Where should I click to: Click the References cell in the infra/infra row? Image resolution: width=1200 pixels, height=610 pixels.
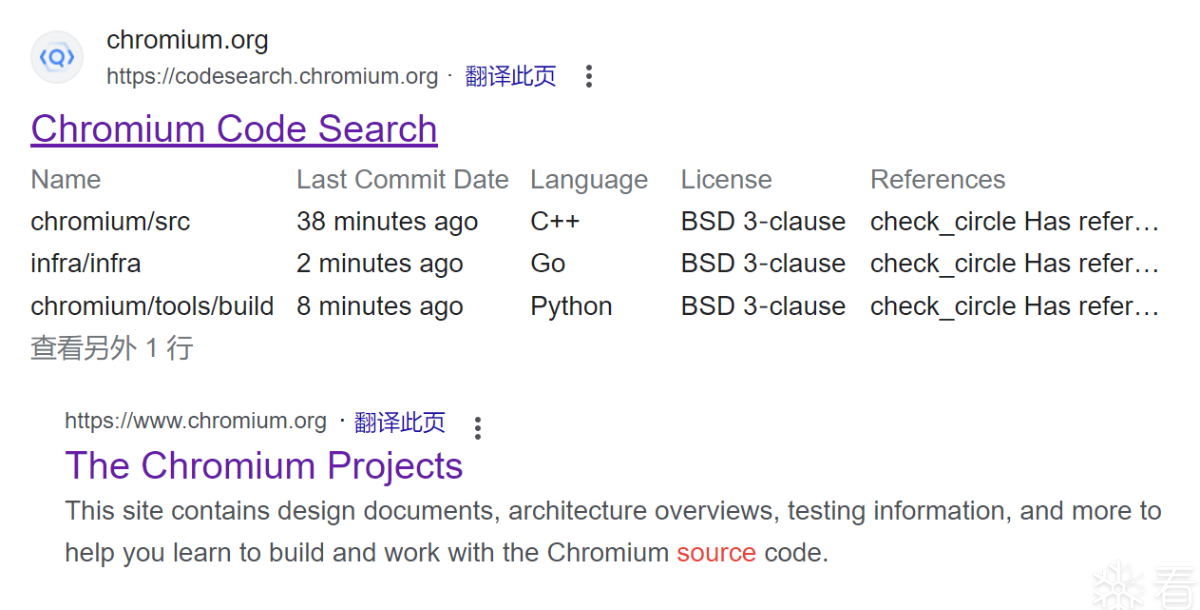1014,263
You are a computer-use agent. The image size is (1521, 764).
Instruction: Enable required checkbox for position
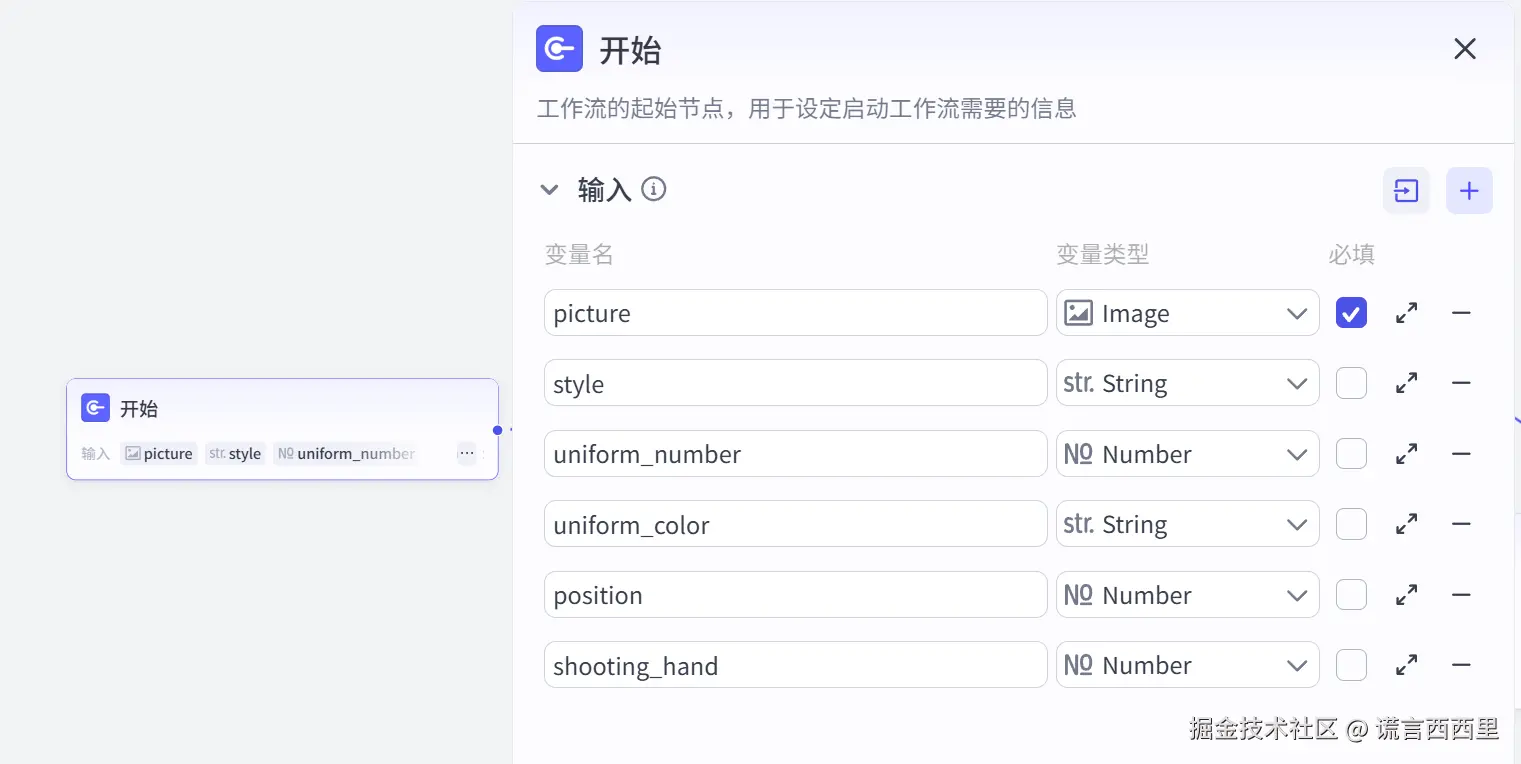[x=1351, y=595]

- _ASSIGNED TASK_: Output every line of the records above unchanged, and keep the pictures out.

- _SOLUTION_:
Where should I click to: Click the References cell in the infra/infra row? Image resolution: width=1200 pixels, height=610 pixels.
1014,263
You are a computer-use agent. The image size is (1521, 764).
Instruction: Enable required checkbox for position
[x=1351, y=595]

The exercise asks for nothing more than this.